For this what I did is that the threads for the systems processing such entities run in phases/steps. They get a process event invoked repeatedly instead of running their own loops. There they might acquire and work with some entities for a short-lived period. If we attempt to do this:
destroy(entity_handle);
... while any one of the threads is in a "processing" phase, the removal of the entity is deferred until they are finished. It's a little bit of a "stop the world" kind of thing but the cleanup occurs very quickly.

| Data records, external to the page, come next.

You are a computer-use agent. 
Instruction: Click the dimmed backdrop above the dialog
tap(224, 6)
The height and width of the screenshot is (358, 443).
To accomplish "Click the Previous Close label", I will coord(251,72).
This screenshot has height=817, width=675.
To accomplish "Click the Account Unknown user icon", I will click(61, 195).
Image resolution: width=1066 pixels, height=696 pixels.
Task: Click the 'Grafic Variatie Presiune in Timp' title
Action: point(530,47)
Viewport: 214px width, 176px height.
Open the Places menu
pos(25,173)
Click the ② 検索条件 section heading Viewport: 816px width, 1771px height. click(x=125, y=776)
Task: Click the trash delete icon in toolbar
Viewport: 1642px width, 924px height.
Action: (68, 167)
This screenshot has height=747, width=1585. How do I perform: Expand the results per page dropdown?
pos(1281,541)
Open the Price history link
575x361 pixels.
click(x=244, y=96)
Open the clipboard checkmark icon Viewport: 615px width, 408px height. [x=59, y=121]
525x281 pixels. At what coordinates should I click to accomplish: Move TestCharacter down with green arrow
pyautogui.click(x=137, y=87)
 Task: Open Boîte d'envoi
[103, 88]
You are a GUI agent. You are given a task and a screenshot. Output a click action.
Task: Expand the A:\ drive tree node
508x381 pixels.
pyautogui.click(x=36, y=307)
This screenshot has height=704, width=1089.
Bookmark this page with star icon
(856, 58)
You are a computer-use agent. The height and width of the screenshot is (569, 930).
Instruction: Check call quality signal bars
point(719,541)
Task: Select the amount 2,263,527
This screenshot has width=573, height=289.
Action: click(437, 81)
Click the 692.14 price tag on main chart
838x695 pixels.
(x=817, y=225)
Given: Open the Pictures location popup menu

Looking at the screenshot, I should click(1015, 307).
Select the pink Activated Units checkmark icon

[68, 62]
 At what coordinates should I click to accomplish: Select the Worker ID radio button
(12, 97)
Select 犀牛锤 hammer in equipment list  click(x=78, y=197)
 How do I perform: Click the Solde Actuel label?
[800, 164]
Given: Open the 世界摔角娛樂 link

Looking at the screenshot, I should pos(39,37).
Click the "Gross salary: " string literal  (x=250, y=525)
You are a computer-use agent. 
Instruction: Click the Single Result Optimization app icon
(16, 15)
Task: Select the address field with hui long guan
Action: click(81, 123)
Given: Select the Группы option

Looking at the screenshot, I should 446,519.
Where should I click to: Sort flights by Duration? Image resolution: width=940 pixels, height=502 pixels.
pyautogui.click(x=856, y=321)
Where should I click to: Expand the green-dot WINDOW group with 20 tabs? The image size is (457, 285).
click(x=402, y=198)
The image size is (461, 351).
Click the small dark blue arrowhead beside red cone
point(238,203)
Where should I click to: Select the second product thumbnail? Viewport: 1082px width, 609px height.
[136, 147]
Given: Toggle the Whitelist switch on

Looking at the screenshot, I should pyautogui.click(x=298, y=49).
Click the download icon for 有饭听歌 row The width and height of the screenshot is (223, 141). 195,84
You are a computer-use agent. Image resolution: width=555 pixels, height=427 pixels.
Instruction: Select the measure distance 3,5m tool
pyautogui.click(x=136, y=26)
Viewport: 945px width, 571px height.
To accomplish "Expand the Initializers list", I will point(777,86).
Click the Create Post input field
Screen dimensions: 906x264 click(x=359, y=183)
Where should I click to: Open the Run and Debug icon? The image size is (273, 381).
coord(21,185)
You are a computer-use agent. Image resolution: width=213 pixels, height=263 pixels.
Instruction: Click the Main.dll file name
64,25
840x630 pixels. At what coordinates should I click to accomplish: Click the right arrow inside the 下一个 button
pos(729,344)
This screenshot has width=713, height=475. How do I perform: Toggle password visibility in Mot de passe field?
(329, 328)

That allows the entities' lifetimes to be extended for very brief periods of time beyond the destroy request in multithreaded cases.
If such a design is not applicable in your case, then an alternative I contemplated is to use reference counting but a reference counting of a kind that extends an object lifetime beyond its normal period, like this:
// Entity will not be destroyed until we release.
entity_handle ent = extend_lifetime(entity_id);
if (ent.valid())
{
...
// Releases the entity to allow destruction.
release(ent);
}
Now what's different here is that people can still do:
destroy(ent);
There's still explicit destruction unlike normal ref-counting techniques, and an entity starts off with its reference count set to zero so that it can be destroyed immediately with those destroy calls (making the ref-counting an optional way to extend lifetimes beyond that explicit destruction). The difference is that we are allowed to optionally set the reference count past zero in short-lived threads, for example, to just prevent the destroy call from immediately destroying the entity until the thread releases it.
This passes a little more manual and slightly error-prone grunt work to threads outside of the main thread to explicitly extend the lifetime of objects beyond their normal scope (beyond a call to destroy). But it does allow such threads to kind of run however they want and whenever without having to execute their logic exclusively from thread processing events. Meanwhile if destroy is called outside of the main thread, then defer it (push it in a concurrent queue or something) for the main thread to process so that at least code in the main thread doesn't have to bother with this stuff.